To help relieve gasoline shortages brought on by the shutdown, Gov. Brian Kemp issued an executive order suspending federal regulations governing the number of hours commercial truck drivers can operate and waiving normal weight, height and length limits on trucks subject to state “oversize” permits.

The order also suspends the collection of gasoline and diesel fuel taxes during the emergency and prohibits price gouging.

Georgia collects a gasoline tax of 28.7 cents a gallon and a diesel tax of 32.2 cents a gallon. The tax is collected by distributors and paid to the state.

Georgia governors have issued similar executive orders during other disruptions in fuel supplies, usually following hurricanes or other natural disasters that affect refineries or pipelines.
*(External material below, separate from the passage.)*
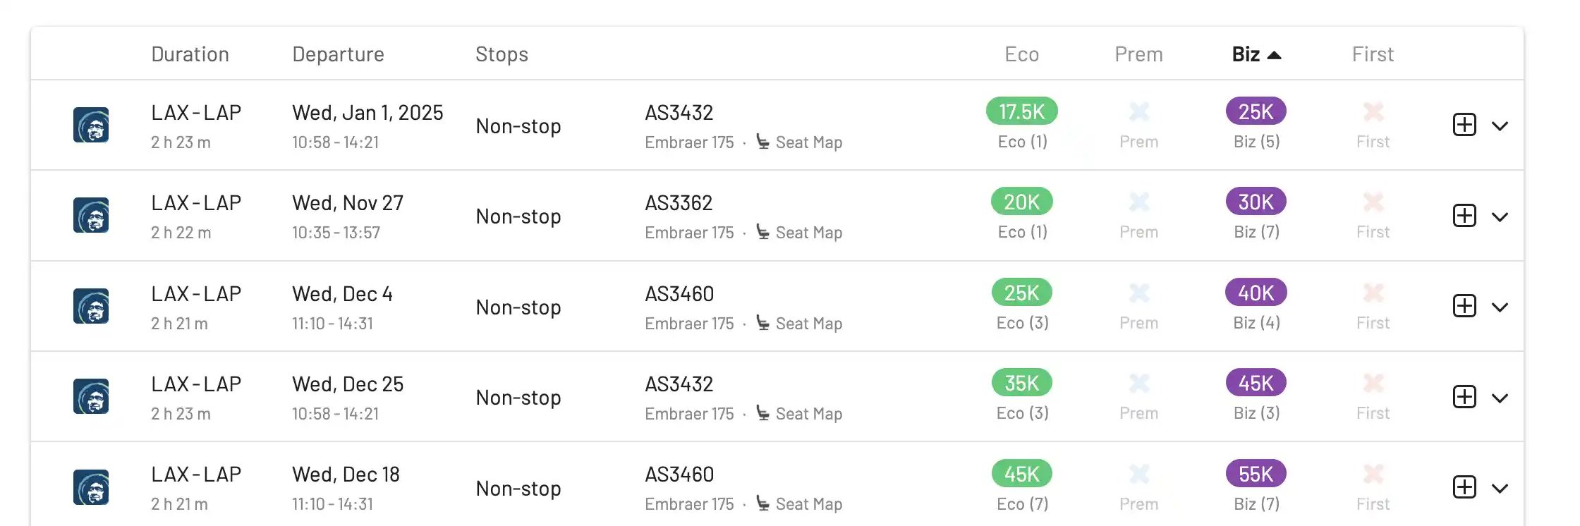This screenshot has height=526, width=1580.
Task: Click the plus icon for Wed, Nov 27 flight
Action: (x=1464, y=216)
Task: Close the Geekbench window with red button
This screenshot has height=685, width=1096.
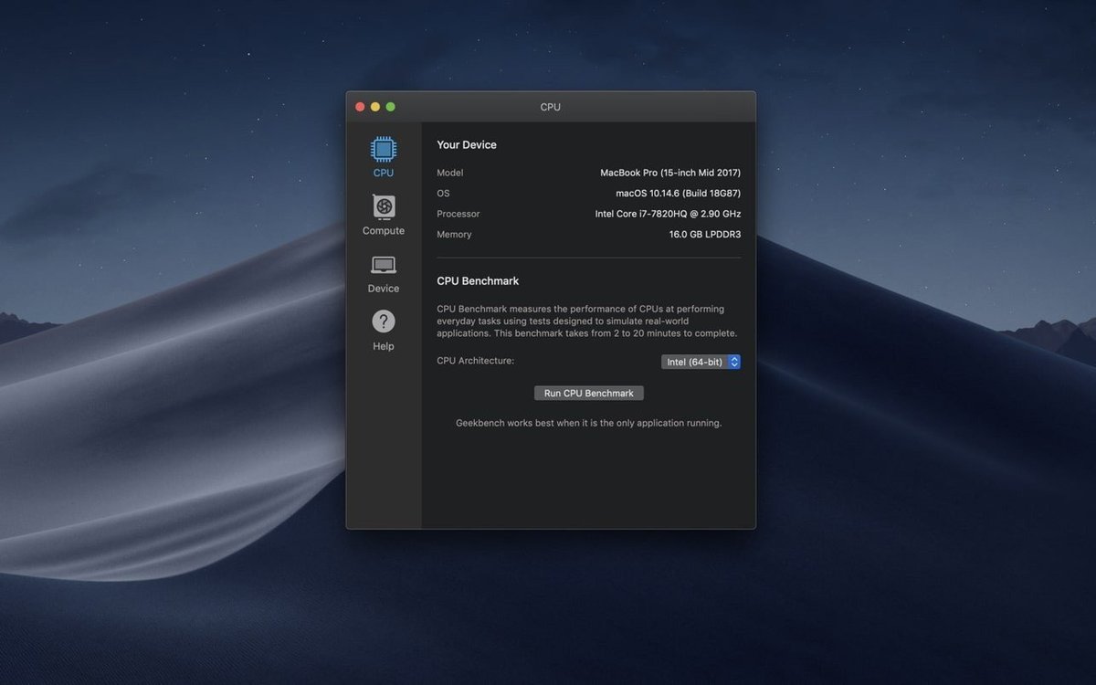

The shutdown of the Colonial pipeline is expected to send pump prices higher and force refiners to cut production because they can’t transport the fuel.

Kemp urged motorists not to panic.

“There is no need to rush to the gas station to fill up every tank you have and hoard gas,” he said. “With the measures we have taken today, I am hopeful we can get more supply to stations and get through to this weekend when we hope Colonial will return to normal.”

Colonial officials say they are working on “substantially restoring operational service” by the end of this week.

If the pipeline outage persists, the industry may want to turn to barges to transport fuel, but that could require a waiver of the Jones Act, a U.S. maritime law that requires products shipped between U.S. ports to be moved by American-flagged ships.

Gasoline futures ticked higher Monday. Futures for crude and fuel, prices that traders pay for contracts for delivery in the future, typically begin to rise anyway each year as the driving season approaches. The price people pay at the pump tends to follow.

The average U.S. price of regular-grade gasoline has jumped 6 cents over the past two weeks, to $3.02 per gallon, which is $1.05 higher than a year ago. The year-ago numbers are skewed somewhat because the nation was going into lockdown due to the pandemic.